In appello assolte ex presidente e collaboratrice di Rompi Il Silenzio


Paola Gualano e Loretta Fillippi sono state assolte in appello perché il fatto non sussiste. In primo grado, nel dicembre 2023, la ex presidente di “Rompi il Silenzio” e l’ex collaboratrice erano state condannate a otto mesi di reclusione, pena sospesa, per indebita percezione di erogazioni pubbliche. Per Gualano e Filippi era scattata l’imputazione coatta ordinata dal gip del tribunale di Rimini Manuel Bianchi, dopo l’opposizione all’archiviazione della denuncia presentata nel 2021 da sette ex socie di “Rompi il Silenzio”, ente riminese attivo nella tutela delle donne in casi di maltrattamenti e violenza domestica. Il processo d’appello ha ribaltato la sentenza dichiarando entrambe innocenti. Paola Gualano era difesa dall’avvocato Alberto Alessi, Loretta Filippi dagli avvocati Matteo Casini e Filippo Capanni.
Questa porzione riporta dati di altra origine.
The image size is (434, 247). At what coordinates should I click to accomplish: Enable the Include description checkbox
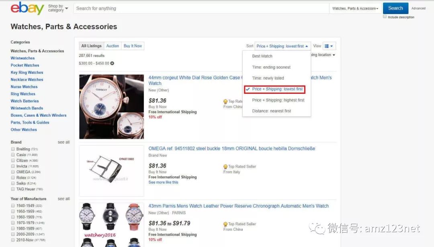(385, 17)
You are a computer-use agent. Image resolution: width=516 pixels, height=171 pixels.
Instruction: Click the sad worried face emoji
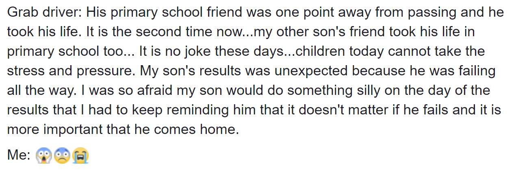(x=62, y=155)
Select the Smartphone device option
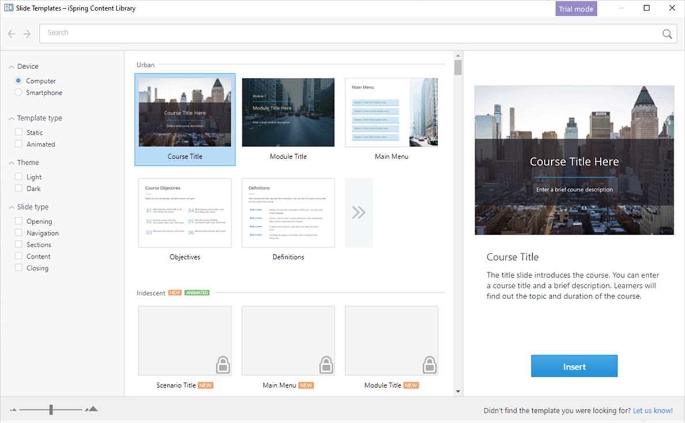Image resolution: width=685 pixels, height=423 pixels. [x=18, y=92]
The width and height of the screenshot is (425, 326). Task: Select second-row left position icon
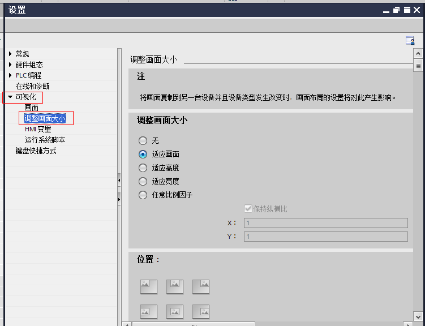click(149, 311)
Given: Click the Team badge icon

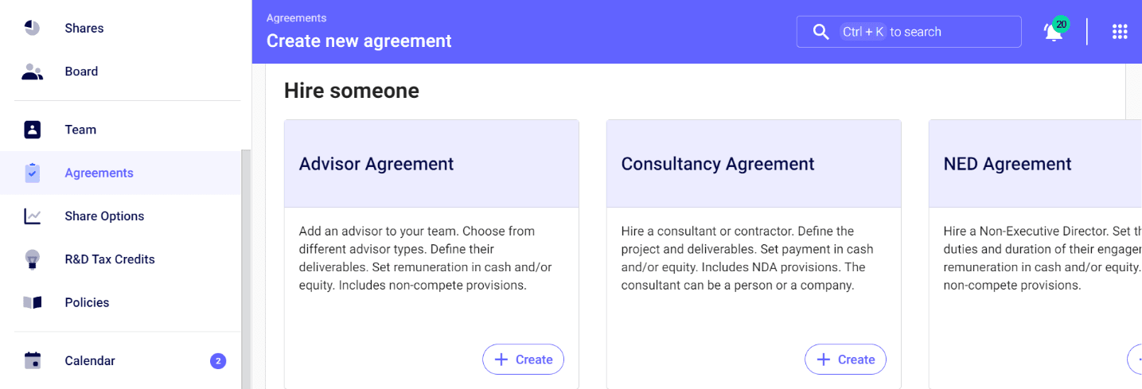Looking at the screenshot, I should [x=32, y=130].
“Giustizia è fatta! – commenta la vicesindaca e assessora alle Politiche di Genere Chiara Bellini, annunciando la loro assoluzione -. Una notizia che fa tirare un sospiro di sollievo, ma che lascia l’amaro in bocca per il trattamento subito, soprattutto da Paola, il cui nome è stato sbattuto sui giornali già in fase di indagine, quando per molti altri rimane celato persino fino alla fine del processo. Una pressione mediatica che ha amplificato il peso di un’accusa rivelatasi infondata. Oggi la verità ristabilisce la giustizia“.
L’indagine della Guardia di Finanza era scattata nel 2021. Le ex socie avevano segnalato l’esistenza di un presunto tacito “accordo” tra le due indagate che avrebbe garantito alla Gualano di percepire indebitamente 650 euro al mese da gennaio 2018 a maggio 2021, per un totale di oltre 26 mila euro. Secondo l’impianto accusatorio, entrambe le indagate svolgevano per l’associazione l’attività di reperibilità notturna, attraverso cui l’ente fornisce un servizio di disponibilità alle chiamate delle forze dell’ordine e dei pronto soccorso in situazioni di pericolo per le vittime. La Gualano, però, a differenza della Filippi, essendo stata all’epoca socia non sarebbe stata legittimata da statuto a percepire compensi per l’attività prestata. Stando alle indagini delle Fiamme gialle, sebbene la Filippi prestasse il servizio 15 giorni al mese, nelle fatture emesse la prestazione sarebbe stata conteggiata per il mese intero. Così, una volta riscosso il denaro, la Filippi, secondo l’accusa, avrebbe di volta in volta consegnato alla Gualano la metà “non dovuta” del proprio compenso. Accuse ora cadute con il pronunciamento dell’Appello.